▶ [WHAT YOU WILL DO] Of all the entries below, retype only the lines from the one with "Task: Click the 'show" through the one with "Given: Expand the", exactly as they appear.

[Opening RECORDS TO USE section]

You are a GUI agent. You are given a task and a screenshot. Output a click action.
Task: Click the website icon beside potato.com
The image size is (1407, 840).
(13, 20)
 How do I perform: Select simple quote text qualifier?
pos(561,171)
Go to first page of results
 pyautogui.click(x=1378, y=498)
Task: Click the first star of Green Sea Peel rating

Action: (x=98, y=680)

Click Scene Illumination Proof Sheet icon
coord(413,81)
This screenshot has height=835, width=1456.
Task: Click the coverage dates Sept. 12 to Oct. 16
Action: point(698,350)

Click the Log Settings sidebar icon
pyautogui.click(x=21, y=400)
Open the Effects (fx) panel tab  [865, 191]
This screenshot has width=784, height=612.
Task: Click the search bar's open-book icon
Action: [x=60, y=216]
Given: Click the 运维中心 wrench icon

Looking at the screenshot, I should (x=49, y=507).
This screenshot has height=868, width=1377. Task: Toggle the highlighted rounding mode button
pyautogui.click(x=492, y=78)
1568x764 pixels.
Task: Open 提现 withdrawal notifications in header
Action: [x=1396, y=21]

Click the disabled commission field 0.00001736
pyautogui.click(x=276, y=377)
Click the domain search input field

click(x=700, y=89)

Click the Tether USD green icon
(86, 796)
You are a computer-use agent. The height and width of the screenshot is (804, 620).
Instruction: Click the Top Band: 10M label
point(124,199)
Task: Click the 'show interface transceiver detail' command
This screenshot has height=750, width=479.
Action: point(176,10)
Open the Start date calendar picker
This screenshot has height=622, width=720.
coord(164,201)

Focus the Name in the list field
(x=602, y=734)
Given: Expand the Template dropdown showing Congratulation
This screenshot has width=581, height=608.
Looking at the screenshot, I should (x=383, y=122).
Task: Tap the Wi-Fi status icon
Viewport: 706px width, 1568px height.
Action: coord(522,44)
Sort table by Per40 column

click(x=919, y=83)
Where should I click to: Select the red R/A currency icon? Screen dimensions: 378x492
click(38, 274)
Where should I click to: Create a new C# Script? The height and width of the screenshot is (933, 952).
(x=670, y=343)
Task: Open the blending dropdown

[Closing RECORDS TO USE section]

▶ [YOUR SOLUTION]
Task: Click the 'show interface transceiver detail' command
This screenshot has height=750, width=479.
Action: point(176,10)
Open the Start date calendar picker
This screenshot has height=622, width=720.
coord(164,201)

Focus the Name in the list field
(x=602, y=734)
Given: Expand the Template dropdown showing Congratulation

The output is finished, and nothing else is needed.